*** ENTRIES SHOWN ***
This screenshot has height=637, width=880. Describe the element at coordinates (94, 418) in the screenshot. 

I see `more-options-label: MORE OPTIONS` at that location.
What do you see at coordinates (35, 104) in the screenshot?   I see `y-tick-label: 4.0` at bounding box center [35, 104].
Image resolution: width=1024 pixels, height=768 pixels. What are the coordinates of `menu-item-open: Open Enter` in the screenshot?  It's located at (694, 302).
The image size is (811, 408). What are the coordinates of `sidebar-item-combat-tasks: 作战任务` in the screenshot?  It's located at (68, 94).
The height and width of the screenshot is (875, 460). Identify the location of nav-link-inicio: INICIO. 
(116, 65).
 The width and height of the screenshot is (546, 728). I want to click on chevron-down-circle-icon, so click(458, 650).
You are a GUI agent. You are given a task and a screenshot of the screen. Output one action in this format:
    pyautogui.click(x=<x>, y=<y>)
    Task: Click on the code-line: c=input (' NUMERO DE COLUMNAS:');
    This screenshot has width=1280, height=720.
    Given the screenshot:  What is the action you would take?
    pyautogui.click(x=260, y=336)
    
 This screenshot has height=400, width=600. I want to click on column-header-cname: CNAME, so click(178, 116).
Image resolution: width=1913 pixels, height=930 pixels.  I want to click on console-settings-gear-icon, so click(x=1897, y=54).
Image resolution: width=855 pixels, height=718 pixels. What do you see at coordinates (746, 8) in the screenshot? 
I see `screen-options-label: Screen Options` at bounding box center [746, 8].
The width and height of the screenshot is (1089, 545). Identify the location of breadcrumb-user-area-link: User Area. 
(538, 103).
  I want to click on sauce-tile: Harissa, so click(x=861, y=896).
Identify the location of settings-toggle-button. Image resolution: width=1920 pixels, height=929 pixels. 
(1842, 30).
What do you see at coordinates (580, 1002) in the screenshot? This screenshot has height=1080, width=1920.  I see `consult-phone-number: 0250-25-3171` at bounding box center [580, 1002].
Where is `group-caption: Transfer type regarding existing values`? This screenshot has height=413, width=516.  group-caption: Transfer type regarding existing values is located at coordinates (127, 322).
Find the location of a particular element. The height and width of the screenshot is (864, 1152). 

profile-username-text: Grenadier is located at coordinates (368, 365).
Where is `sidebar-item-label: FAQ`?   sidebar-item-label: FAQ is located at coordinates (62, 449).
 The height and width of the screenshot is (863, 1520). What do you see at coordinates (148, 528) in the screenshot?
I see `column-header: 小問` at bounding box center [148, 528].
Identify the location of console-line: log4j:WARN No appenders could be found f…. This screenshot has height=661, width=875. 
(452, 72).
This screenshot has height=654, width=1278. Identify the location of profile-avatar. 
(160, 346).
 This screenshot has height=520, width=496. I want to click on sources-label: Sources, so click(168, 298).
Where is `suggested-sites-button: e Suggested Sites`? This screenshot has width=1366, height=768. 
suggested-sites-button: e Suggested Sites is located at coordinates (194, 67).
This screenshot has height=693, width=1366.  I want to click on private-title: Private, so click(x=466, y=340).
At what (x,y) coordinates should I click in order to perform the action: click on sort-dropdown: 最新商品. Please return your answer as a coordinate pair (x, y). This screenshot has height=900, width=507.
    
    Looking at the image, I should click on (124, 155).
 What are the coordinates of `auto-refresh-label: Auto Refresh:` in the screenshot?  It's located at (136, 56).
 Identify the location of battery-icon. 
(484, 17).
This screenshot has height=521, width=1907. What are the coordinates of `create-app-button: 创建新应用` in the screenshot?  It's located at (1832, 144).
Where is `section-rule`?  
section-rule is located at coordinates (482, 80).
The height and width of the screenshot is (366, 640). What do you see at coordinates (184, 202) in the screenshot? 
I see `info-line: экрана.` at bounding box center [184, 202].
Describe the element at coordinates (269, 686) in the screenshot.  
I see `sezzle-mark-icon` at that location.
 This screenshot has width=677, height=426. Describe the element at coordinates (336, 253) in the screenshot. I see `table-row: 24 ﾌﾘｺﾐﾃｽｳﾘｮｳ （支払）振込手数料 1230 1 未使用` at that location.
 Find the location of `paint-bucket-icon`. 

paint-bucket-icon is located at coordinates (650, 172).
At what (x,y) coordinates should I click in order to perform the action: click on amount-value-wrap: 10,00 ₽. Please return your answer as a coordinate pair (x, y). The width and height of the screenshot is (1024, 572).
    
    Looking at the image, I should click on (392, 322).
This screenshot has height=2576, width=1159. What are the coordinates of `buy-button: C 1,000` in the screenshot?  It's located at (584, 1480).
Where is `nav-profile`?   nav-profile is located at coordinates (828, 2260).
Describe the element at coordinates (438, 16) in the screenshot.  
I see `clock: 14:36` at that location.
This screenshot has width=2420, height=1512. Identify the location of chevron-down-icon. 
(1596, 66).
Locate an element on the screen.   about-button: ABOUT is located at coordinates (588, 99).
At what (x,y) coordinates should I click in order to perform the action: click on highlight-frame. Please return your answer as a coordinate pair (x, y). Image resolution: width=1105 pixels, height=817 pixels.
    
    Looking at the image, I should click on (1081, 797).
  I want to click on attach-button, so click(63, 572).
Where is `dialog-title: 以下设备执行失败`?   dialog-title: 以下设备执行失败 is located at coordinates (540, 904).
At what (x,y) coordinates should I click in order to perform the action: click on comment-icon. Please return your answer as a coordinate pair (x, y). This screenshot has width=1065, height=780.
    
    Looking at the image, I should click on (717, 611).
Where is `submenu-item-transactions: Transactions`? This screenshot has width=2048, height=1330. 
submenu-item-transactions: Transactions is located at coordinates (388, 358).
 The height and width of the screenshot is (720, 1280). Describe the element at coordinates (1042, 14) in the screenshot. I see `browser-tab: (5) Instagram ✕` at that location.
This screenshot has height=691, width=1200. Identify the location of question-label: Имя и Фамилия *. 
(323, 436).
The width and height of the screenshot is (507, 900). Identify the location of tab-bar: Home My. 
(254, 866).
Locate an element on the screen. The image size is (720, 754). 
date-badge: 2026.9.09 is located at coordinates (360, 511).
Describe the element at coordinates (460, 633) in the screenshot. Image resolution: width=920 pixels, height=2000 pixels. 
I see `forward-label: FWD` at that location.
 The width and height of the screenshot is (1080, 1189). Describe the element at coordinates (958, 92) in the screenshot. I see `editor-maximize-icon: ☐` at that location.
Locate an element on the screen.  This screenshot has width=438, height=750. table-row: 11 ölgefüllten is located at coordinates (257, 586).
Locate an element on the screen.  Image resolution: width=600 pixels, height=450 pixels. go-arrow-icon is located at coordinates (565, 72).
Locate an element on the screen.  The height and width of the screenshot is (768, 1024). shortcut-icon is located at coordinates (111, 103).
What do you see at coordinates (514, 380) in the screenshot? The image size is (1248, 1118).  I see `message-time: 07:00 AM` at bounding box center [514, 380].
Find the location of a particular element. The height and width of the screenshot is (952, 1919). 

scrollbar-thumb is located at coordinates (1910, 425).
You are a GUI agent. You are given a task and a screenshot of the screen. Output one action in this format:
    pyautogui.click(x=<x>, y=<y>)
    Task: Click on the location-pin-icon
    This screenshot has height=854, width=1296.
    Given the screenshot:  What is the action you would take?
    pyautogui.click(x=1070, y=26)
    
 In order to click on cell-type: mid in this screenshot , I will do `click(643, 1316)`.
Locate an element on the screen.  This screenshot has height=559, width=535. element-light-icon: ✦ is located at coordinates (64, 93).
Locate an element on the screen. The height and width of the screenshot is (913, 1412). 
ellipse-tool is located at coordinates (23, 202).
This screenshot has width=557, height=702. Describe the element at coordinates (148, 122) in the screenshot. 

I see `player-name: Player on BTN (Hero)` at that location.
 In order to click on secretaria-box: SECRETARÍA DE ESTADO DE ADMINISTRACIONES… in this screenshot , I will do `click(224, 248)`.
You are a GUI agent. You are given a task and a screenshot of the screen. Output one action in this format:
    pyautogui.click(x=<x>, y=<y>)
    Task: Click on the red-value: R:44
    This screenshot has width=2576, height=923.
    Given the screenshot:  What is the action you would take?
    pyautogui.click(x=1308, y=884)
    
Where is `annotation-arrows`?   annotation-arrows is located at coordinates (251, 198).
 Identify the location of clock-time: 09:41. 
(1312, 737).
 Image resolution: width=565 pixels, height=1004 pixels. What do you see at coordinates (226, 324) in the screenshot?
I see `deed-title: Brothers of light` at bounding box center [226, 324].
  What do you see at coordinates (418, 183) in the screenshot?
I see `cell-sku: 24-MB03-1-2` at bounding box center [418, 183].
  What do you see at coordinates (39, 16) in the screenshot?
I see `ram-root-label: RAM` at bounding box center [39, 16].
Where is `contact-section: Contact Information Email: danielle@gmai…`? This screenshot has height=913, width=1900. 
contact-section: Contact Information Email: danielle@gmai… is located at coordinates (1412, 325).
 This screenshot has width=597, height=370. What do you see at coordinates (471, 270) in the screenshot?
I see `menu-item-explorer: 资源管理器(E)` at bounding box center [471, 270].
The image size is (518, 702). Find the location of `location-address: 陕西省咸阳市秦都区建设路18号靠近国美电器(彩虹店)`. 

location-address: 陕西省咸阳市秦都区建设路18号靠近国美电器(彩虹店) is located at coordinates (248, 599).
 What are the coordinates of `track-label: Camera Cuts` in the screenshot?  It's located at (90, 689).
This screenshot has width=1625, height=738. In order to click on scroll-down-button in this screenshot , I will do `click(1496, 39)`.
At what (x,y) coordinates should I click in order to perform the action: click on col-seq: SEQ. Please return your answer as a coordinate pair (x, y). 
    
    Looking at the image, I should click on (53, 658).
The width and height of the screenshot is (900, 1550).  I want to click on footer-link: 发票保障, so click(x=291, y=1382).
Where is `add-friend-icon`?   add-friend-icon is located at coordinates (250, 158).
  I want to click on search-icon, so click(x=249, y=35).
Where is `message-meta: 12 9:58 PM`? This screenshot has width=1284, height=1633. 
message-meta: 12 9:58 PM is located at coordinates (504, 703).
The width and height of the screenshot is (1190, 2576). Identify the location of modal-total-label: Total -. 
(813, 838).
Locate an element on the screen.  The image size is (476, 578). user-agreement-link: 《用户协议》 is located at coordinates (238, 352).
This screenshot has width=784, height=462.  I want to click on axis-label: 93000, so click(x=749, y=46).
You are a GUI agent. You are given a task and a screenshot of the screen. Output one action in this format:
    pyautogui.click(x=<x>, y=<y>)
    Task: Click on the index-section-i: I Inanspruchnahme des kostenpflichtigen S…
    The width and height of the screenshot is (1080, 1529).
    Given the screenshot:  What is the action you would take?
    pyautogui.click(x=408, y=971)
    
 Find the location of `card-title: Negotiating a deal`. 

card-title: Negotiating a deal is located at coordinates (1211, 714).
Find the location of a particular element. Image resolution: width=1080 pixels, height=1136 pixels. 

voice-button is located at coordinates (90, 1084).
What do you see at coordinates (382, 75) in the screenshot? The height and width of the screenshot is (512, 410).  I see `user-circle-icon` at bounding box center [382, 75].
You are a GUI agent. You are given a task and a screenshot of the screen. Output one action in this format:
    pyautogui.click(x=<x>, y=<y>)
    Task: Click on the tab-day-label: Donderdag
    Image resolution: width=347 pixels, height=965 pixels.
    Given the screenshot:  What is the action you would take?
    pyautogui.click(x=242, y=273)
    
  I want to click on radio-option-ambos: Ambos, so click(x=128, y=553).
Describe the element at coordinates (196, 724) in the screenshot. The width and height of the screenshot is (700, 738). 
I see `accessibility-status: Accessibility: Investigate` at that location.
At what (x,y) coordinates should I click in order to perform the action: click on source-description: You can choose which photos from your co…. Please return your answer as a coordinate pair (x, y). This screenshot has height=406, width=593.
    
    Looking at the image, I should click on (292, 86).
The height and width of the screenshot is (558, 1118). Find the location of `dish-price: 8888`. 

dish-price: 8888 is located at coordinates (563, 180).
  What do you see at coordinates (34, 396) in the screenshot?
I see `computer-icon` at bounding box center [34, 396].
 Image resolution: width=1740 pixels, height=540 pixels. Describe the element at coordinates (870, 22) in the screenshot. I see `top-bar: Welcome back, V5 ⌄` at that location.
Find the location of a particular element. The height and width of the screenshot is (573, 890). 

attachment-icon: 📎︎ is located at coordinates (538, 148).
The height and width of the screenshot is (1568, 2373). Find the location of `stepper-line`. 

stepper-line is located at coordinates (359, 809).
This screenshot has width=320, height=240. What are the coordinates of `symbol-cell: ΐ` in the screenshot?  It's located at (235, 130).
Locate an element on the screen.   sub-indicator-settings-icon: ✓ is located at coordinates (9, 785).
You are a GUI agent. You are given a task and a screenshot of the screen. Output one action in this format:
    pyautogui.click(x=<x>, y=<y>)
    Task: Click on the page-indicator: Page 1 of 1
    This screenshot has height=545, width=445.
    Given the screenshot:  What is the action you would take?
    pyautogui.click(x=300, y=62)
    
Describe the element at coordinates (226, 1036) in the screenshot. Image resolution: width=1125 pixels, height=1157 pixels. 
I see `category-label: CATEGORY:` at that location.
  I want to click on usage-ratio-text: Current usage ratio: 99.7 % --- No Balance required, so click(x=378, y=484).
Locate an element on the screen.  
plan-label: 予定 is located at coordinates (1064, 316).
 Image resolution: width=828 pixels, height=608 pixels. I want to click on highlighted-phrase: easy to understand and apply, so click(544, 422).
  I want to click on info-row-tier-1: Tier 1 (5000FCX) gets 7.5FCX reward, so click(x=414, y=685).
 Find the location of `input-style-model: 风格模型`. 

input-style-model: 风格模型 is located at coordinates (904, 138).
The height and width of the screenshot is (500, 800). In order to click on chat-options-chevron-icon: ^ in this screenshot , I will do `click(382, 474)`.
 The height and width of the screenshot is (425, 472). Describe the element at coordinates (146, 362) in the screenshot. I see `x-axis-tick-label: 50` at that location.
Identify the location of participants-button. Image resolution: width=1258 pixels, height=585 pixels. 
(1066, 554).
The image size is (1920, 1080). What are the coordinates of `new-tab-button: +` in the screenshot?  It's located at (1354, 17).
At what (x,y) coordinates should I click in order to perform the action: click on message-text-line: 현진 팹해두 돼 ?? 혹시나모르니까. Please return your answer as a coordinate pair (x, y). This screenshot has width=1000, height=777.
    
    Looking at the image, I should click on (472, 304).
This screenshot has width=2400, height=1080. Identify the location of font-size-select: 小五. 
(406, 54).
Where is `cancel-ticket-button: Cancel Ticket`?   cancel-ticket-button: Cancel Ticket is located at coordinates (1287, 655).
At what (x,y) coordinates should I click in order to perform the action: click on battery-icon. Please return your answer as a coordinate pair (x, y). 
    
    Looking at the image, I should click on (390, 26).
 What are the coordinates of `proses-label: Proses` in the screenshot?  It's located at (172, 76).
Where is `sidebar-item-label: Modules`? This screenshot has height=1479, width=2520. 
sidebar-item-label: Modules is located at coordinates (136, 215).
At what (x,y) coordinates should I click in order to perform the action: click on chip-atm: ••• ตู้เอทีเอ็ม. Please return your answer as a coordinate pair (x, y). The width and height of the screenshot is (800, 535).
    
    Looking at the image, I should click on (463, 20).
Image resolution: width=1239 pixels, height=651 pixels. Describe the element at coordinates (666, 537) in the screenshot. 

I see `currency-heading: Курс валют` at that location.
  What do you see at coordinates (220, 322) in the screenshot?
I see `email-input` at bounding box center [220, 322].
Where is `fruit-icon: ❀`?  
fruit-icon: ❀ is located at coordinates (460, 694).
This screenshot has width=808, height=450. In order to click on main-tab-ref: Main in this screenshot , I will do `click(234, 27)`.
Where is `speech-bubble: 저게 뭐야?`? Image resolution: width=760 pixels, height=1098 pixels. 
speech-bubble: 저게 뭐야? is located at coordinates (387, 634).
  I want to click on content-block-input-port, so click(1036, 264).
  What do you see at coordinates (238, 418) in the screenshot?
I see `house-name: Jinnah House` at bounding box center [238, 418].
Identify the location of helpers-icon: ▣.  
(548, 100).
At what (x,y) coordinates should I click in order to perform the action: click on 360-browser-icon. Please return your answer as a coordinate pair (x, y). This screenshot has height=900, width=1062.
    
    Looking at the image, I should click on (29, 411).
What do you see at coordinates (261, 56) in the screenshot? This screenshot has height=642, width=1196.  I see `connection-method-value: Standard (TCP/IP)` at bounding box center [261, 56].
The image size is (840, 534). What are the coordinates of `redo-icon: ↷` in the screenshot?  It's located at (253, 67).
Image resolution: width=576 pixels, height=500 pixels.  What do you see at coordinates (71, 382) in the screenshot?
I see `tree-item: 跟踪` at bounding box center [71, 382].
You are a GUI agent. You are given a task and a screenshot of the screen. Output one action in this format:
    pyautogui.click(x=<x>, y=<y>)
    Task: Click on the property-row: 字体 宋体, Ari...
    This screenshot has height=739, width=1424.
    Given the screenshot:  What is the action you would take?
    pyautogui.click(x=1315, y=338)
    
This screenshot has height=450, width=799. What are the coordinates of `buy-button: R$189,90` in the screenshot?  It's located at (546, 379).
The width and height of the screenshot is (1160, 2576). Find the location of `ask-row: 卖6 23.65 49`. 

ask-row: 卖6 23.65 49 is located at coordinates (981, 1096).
*** End of ENTRIES SHOWN ***
TO DO:
Find each line in the rows above that contains the string "options" and copy those lines.

RESULT OF THIS EXERCISE:
I see `more-options-label: MORE OPTIONS` at that location.
I see `screen-options-label: Screen Options` at bounding box center [746, 8].
The height and width of the screenshot is (500, 800). In order to click on chat-options-chevron-icon: ^ in this screenshot , I will do `click(382, 474)`.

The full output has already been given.